Offensive execution must improve if Missouri hopes to take down Tennessee

Drinkwitz stressed that “self-inflicted errors must be corrected.”
Alabama linebacker Dylan Moses chases Missouri QB Shawn Robinson in the Tigers' season-opening loss on Sept. 26, 2020. SEC Media Portal

When Missouri coach Eli Drinkwitz went back to watch his team in action after its 38-19 loss to Alabama, he wasn’t exactly pleased.

“It’s critical that we improve in all three phases,” Drinkwitz said. “All three phases had significant errors that prevented us from having the opportunity to win the game. In order to win a championship, we must first not beat ourselves.”

Specifically, Drinkwitz identified offensive execution as one of the main issues from Saturday’s loss. He identified third downs as an area in which they did well, converting eight of 16 attempts, but that was about it.

“The negative was too many major negative plays,” Drinkwitz said. “We had a fumble. We had at least three sacks, two of them for extremely lost yardage. We weren’t able to consistently establish the run game. We were behind the chains. At least three drops, maybe four, on balls that hit us right in the chest. You know, things that get you beat, again, those are self-inflicted issues that we gotta get corrected.”

Quarterback Shawn Robinson, who got the start after a competition with redshirt freshman Connor Bazelak, agreed with his coach. Robinson completed 76% of his passes for a respectable 7.4 yards per attempt, but he held the ball too long in spots that cost the Tigers critical yards.

“It comes down to the little details,” Robinson said. “It comes down to just doing the little things right. If you don’t do the little things right, that’s when it gets you beat.”

Drinkwitz stressed that statistics weren’t his first concern when evaluating quarterback play. And it will be a constant evaluation, because Bazelak saw time on Saturday and will continue to get occasional reps as the Tigers determine who their best quarterback is.

“They were consistent at getting our football team into the end zone,” Drinkwitz said. “And that’s really the number one criteria for being the quarterback. It’s not about stats. It’s about ‘do you lead your team to scoring drives.’”

To be fair to the Tigers, they installed a completely new offense in a limited number of fall practices, and they had been open about execution being an ongoing problem throughout fall camp. They also played the first game of that new offense against Alabama, a defense that has NFL prospects across the board.

For example, on a fourth-and-two play early in the game, Drinkwitz called a speed option with Robinson and running back Larry Rountree III. The read defender attacked Robinson right away, and he made the correct decision to pitch it to Rountree. But when he did, star linebacker Dylan Moses — who saw the play the entire way — was waiting for him two yards in the backfield.

Drinkwitz may have been frustrated that the blockers didn’t take a better angle and couldn’t cut Moses off, and if they did, Rountree had an easy first down and maybe a whole lot more. However, Moses read it too fast and was so quick that cutting him off looked almost impossible for Missouri’s line.

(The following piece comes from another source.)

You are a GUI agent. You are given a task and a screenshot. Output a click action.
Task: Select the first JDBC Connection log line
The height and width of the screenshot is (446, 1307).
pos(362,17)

“I think I did alright, but we obviously didn’t win, so it wasn’t enough,” Rountree said. “Obviously, when you take away after the game, I just need to do more with every carry I get, and in the low red [zone], I need to score, basically.”

This could be a good week for the Tigers to showcase an improved passing attack, as Tennessee may be missing its starting nickel back, Shawn Shamburger. Its starter in his place is a true freshman, and he and the rest of the Volunteer defense allowed 27 points to an underdog South Carolina team.

Robinson will look to distribute the ball to his playmakers.

“[It’s] just getting easy throws, just getting our guys in space and letting them do what they do best with the ball in their hands,” Robinson said. “It’s what we like to do.”